• _Passage shown_:
====
Sunday, December 31, 2023

361° Karios 2 Review: 6 Comparisons

Article by Jeff Beck

361° Karios 2 ($140)


The Kairos 2 is an “inherent stability” trainer. By inherent we mean that instead of firmer foam posts or plastic support pieces it relies on its platform width, geometry and outsole rubber for its stability and support. It sits in the rapidly emerging more inherent stability category with shoes such as the ASICS Gel-Kayano 30  and Nimbus 26 and Puma ForeverRun Nitro compared at the end of the review.

It has 361’s excellent lively Engage TPE foam which we first experienced in the more neutral but still quite stable Centauri late in 2022 (RTR Review)


Comfortable upper holds the foot well, nice toe box width: Jeff

Subtle stability might as well be neutral: Jeff

Midsole has plenty of give without going mushy: Jeff

Runs lighter than the scale would say: Jeff

Soft rubber of the outsole is very grippy: Jeff 


Weight on scale will scare weight conscious runners off: Jeff

Somewhat pedestrian ride: Jeff

Tongue is a little short: Jeff


Weight: men's 10.7 oz  / 303 g (US9)  /  women's 9.5 oz / 269 g (US8)

  Samples: men’s 12.13 oz / 344g US 10.5D,  oz / g US

Stack Height: men’s 38mm heel / 30mm forefoot ( 8mm drop spec) 

Platform Width: 102 mm heel / 88 mm midfoot / 123 mm forefoot

$140  Available 2/1/2024

First Impressions, Fit and Upper

Jeff: The Kairos 2 is one of those shoes that don’t look overly big in any way, but is really a massive shoe in about every way. Its proportions work to make it look like your standard daily trainer, but with a 38mm heel stack, there’s so much shoe coming out of the box. Aesthetically they aren’t the most striking shoe, but not every car gets to be a Ferrari.
====
• _Given data_:
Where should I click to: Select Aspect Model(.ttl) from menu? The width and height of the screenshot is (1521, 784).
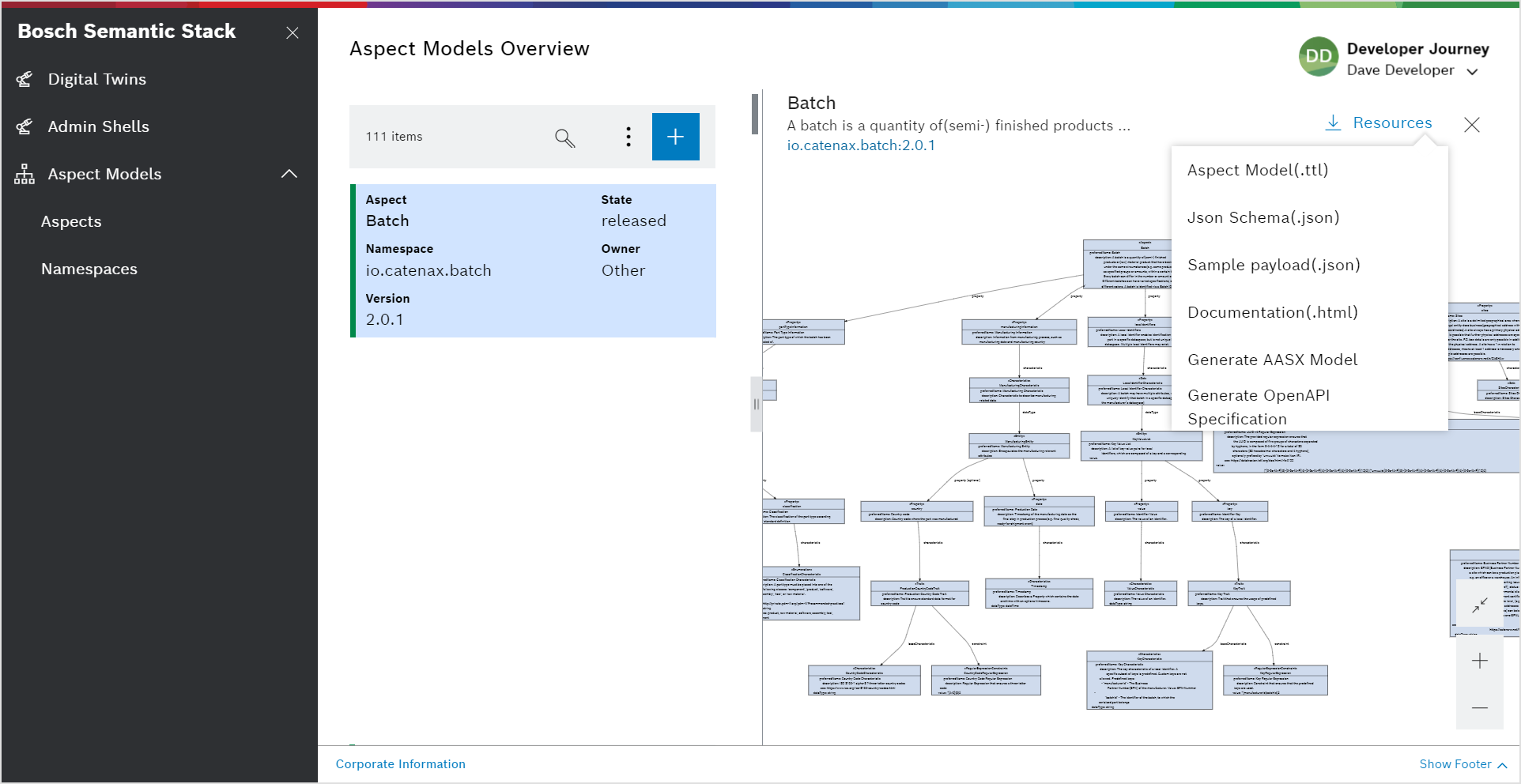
====
• _Task instructions_:
- A) Copy the shoe review from "Weight on scale" up to and including "269 g (US8)".
- B) Pick up the shoe review where it stops and keep writing it.

• _The replies_:
- A)
Weight on scale will scare weight conscious runners off: Jeff

Somewhat pedestrian ride: Jeff

Tongue is a little short: Jeff


Weight: men's 10.7 oz  / 303 g (US9)  /  women's 9.5 oz / 269 g (US8)

- B)
The fit is very generous widthwise, with a robust platform that sets a wide stage with the upper far from restrictive. The upper is made from recycled yarn, like several other 361 shoes,with 70% recycled materials, primarily plastic water bottles. 

The upper isn’t quite luxurious and plush as some others on the market, but it is very soft and the toebox space is incredibly ample for a shoe not made by Topo or Altra. 

Because it’s a road shoe there’s not much in the way of overlays to give extra support, and the toe bumper is near non-existent. 

The heel counter is pretty solid as well, while it isn’t bulky and is all interior build up, there’s not much give to it and it even includes some exterior TPU type strapping , which is to be expected as part of their stability line. 

The tongue is gusseted with thin nylon supports on each side, and the thickness is just enough to prevent lace bite, but again, not what I’d term as “plush”. While I like the texture of the top of the tongue (say that five times fast), the tongue ends a few mm shorter than it probably should. I didn’t have any issues, but could see some runners having some rubbing issues because of the tongue depth.

Midsole & Platform

Jeff: The midsole is made from 361’s Engage Foam, which is my second shoe with Engage, the first being the Futura trail shoe. It is is a gigantic slab of TPE foam. Durability seems very good, the TPE compound is dense without feeling overly heavy. It is the same foam as the most recent 361 Centauri.

As a neutral runner who supinates, I appreciate the more subtle approach to stability 361 has gone with. With a wide and stable platform runners get stability and support if they need it, but nothing overt if they don’t need the added stability. And it is a very broad platform front and back  of about as wide as it gets 123mm at the forefoot, a relatively svelte 88 mm at the midfoot and broad 102mm at the heel so between the ASICS GEL-Nimbus 26 and Kayano 30 


It’s hard to encapsulate the feel of a midsole, especially one that’s 38mm thick and also stable, but I’d say it’s a soft firm. Longtime runners may remember for years Mizuno was incredibly firm in everything they did, this could compare to a very soft Mizuno. It’s not a hard landing shoe, but it also isn’t pillow soft either. And it’s well balanced, with the forefoot and heel both feeling well cushioned.

Considering how thick the midsole is, there’s a surprising amount of flex under foot. You won’t confuse it with anything from the Nike Free line, but it also isn’t anything like the Saucony Endorphin Shift.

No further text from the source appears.